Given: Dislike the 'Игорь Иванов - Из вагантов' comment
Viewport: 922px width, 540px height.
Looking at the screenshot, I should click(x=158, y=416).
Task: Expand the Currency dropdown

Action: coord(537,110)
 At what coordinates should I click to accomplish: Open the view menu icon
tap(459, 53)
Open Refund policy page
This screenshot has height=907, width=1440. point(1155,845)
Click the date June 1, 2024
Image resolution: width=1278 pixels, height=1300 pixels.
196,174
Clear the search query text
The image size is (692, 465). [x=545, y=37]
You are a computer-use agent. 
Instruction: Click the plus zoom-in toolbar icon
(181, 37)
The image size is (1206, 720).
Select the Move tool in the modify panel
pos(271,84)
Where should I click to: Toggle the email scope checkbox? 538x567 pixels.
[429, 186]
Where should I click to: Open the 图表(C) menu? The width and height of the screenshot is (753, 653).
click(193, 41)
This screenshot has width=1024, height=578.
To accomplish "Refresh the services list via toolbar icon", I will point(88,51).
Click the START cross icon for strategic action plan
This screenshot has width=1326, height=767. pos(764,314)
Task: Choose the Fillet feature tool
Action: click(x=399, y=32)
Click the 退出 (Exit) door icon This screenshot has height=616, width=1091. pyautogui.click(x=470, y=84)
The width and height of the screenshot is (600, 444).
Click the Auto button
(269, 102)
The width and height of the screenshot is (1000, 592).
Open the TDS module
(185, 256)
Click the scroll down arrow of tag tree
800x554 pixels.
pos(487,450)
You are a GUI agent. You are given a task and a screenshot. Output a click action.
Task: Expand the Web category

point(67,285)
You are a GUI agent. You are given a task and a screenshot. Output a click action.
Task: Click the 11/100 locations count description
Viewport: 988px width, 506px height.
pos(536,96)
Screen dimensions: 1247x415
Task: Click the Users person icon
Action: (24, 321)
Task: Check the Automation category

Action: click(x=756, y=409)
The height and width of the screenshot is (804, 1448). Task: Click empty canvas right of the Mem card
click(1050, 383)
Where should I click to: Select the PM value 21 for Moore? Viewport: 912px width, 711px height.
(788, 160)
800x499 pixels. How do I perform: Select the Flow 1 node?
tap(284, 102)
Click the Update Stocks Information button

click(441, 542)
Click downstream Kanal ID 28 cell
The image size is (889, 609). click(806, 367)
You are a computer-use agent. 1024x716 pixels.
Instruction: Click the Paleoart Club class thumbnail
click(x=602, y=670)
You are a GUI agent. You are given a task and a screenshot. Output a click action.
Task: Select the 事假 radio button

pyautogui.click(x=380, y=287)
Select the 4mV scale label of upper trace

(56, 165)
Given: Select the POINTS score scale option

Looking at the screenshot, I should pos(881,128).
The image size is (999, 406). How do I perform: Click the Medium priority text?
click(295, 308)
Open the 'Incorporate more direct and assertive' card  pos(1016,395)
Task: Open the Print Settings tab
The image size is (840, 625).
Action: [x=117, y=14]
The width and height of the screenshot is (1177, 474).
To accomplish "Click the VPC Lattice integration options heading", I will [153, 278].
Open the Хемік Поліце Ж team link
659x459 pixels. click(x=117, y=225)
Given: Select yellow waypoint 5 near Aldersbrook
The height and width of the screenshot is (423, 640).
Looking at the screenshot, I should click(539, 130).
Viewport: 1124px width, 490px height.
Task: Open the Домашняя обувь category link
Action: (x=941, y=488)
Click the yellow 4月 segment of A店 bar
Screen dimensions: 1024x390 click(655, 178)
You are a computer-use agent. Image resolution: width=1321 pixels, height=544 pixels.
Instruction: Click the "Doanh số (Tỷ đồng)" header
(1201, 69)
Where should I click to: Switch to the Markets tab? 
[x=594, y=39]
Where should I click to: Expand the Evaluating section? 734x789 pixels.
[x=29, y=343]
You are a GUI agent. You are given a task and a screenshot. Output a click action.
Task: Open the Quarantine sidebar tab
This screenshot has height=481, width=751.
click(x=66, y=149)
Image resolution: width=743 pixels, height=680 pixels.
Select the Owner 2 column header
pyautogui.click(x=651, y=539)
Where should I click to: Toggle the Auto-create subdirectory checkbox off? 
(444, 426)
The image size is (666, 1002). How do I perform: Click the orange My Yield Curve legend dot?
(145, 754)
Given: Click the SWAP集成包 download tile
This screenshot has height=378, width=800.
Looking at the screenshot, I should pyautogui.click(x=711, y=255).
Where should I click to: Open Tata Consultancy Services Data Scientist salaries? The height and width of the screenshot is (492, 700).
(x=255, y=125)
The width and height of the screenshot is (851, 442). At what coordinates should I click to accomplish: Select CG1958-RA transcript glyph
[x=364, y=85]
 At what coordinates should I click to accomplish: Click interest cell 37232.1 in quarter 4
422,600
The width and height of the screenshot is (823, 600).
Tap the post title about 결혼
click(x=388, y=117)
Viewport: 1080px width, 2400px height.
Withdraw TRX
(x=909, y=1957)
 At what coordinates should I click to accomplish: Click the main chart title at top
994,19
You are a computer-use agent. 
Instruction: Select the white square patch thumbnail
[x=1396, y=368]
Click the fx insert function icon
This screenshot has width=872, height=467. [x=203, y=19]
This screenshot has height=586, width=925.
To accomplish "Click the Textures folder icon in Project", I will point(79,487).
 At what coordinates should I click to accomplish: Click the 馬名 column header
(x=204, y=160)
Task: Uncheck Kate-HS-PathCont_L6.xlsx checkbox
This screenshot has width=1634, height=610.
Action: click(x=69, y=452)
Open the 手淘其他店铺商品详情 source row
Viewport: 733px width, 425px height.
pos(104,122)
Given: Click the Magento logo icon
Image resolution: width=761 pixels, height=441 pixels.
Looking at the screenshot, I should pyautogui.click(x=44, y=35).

**Exercise objective**:
Scan the material for the word "computer". Return every line where it is found.

**Answer section**:
You are a computer-use agent. 
You are a computer-use agent. 1024x716 pixels.
You are a computer-use agent. Image resolution: width=1321 pixels, height=544 pixels.
You are a computer-use agent. 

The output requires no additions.